Every record, from first to last, should be retyped word for word.

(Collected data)
■ ■ ■

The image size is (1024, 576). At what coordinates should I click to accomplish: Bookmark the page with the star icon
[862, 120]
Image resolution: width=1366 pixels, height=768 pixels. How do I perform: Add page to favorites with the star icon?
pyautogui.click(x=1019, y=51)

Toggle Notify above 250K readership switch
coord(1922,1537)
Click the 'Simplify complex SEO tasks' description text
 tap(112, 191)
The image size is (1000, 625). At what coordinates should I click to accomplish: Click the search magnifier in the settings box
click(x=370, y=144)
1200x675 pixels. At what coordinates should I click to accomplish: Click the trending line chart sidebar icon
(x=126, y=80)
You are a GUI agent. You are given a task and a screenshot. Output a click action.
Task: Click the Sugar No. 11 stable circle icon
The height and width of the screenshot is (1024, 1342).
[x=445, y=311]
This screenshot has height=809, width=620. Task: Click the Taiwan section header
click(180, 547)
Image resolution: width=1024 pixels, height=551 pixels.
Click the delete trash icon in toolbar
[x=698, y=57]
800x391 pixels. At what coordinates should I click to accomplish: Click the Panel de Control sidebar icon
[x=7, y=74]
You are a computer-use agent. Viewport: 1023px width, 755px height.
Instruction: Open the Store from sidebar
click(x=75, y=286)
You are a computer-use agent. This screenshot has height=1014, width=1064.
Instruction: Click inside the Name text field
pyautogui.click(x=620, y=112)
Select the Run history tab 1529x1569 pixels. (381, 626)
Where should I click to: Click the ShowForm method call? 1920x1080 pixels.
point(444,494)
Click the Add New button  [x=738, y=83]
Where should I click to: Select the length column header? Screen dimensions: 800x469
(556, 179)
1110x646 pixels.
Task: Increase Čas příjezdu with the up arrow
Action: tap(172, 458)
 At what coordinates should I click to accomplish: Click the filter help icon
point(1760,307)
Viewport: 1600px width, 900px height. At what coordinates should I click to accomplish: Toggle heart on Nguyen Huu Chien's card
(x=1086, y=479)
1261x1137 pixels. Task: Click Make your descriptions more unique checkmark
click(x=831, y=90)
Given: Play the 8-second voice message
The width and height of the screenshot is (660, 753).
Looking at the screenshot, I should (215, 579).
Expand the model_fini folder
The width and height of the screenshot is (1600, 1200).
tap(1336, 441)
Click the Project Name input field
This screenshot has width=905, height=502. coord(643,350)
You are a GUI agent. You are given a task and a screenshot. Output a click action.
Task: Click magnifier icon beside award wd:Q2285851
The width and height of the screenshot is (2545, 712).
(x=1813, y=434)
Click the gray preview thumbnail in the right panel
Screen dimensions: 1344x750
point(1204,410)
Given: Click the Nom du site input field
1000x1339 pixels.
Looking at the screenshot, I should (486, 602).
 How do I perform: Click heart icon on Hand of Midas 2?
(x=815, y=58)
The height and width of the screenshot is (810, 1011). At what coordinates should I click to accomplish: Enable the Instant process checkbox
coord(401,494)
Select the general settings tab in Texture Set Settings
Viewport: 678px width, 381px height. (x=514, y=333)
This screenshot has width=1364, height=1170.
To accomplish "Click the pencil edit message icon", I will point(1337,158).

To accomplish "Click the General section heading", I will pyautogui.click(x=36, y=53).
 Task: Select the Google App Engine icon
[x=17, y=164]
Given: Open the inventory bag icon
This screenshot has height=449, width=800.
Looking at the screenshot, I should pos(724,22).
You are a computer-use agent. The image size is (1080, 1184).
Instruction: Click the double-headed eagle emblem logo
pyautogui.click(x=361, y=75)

■ ■ ■

▶ Response to the task:
The image size is (1024, 576). At what coordinates should I click to accomplish: Bookmark the page with the star icon
[862, 120]
Image resolution: width=1366 pixels, height=768 pixels. How do I perform: Add page to favorites with the star icon?
pyautogui.click(x=1019, y=51)

Toggle Notify above 250K readership switch
coord(1922,1537)
Click the 'Simplify complex SEO tasks' description text
 tap(112, 191)
The image size is (1000, 625). At what coordinates should I click to accomplish: Click the search magnifier in the settings box
click(x=370, y=144)
1200x675 pixels. At what coordinates should I click to accomplish: Click the trending line chart sidebar icon
(x=126, y=80)
You are a GUI agent. You are given a task and a screenshot. Output a click action.
Task: Click the Sugar No. 11 stable circle icon
The height and width of the screenshot is (1024, 1342).
[x=445, y=311]
This screenshot has height=809, width=620. Task: Click the Taiwan section header
click(180, 547)
Image resolution: width=1024 pixels, height=551 pixels.
Click the delete trash icon in toolbar
[x=698, y=57]
800x391 pixels. At what coordinates should I click to accomplish: Click the Panel de Control sidebar icon
[x=7, y=74]
You are a computer-use agent. Viewport: 1023px width, 755px height.
Instruction: Open the Store from sidebar
click(x=75, y=286)
You are a computer-use agent. This screenshot has height=1014, width=1064.
Instruction: Click inside the Name text field
pyautogui.click(x=620, y=112)
Select the Run history tab 1529x1569 pixels. (381, 626)
Where should I click to: Click the ShowForm method call? 1920x1080 pixels.
point(444,494)
Click the Add New button  [x=738, y=83]
Where should I click to: Select the length column header? Screen dimensions: 800x469
(556, 179)
1110x646 pixels.
Task: Increase Čas příjezdu with the up arrow
Action: tap(172, 458)
 At what coordinates should I click to accomplish: Click the filter help icon
point(1760,307)
Viewport: 1600px width, 900px height. At what coordinates should I click to accomplish: Toggle heart on Nguyen Huu Chien's card
(x=1086, y=479)
1261x1137 pixels. Task: Click Make your descriptions more unique checkmark
click(x=831, y=90)
Given: Play the 8-second voice message
The width and height of the screenshot is (660, 753).
Looking at the screenshot, I should (215, 579).
Expand the model_fini folder
The width and height of the screenshot is (1600, 1200).
tap(1336, 441)
Click the Project Name input field
This screenshot has width=905, height=502. coord(643,350)
You are a GUI agent. You are given a task and a screenshot. Output a click action.
Task: Click magnifier icon beside award wd:Q2285851
The width and height of the screenshot is (2545, 712).
(x=1813, y=434)
Click the gray preview thumbnail in the right panel
Screen dimensions: 1344x750
point(1204,410)
Given: Click the Nom du site input field
1000x1339 pixels.
Looking at the screenshot, I should (486, 602).
 How do I perform: Click heart icon on Hand of Midas 2?
(x=815, y=58)
The height and width of the screenshot is (810, 1011). At what coordinates should I click to accomplish: Enable the Instant process checkbox
coord(401,494)
Select the general settings tab in Texture Set Settings
Viewport: 678px width, 381px height. (x=514, y=333)
This screenshot has width=1364, height=1170.
To accomplish "Click the pencil edit message icon", I will point(1337,158).

To accomplish "Click the General section heading", I will pyautogui.click(x=36, y=53).
 Task: Select the Google App Engine icon
[x=17, y=164]
Given: Open the inventory bag icon
This screenshot has height=449, width=800.
Looking at the screenshot, I should pos(724,22).
You are a computer-use agent. The image size is (1080, 1184).
Instruction: Click the double-headed eagle emblem logo
pyautogui.click(x=361, y=75)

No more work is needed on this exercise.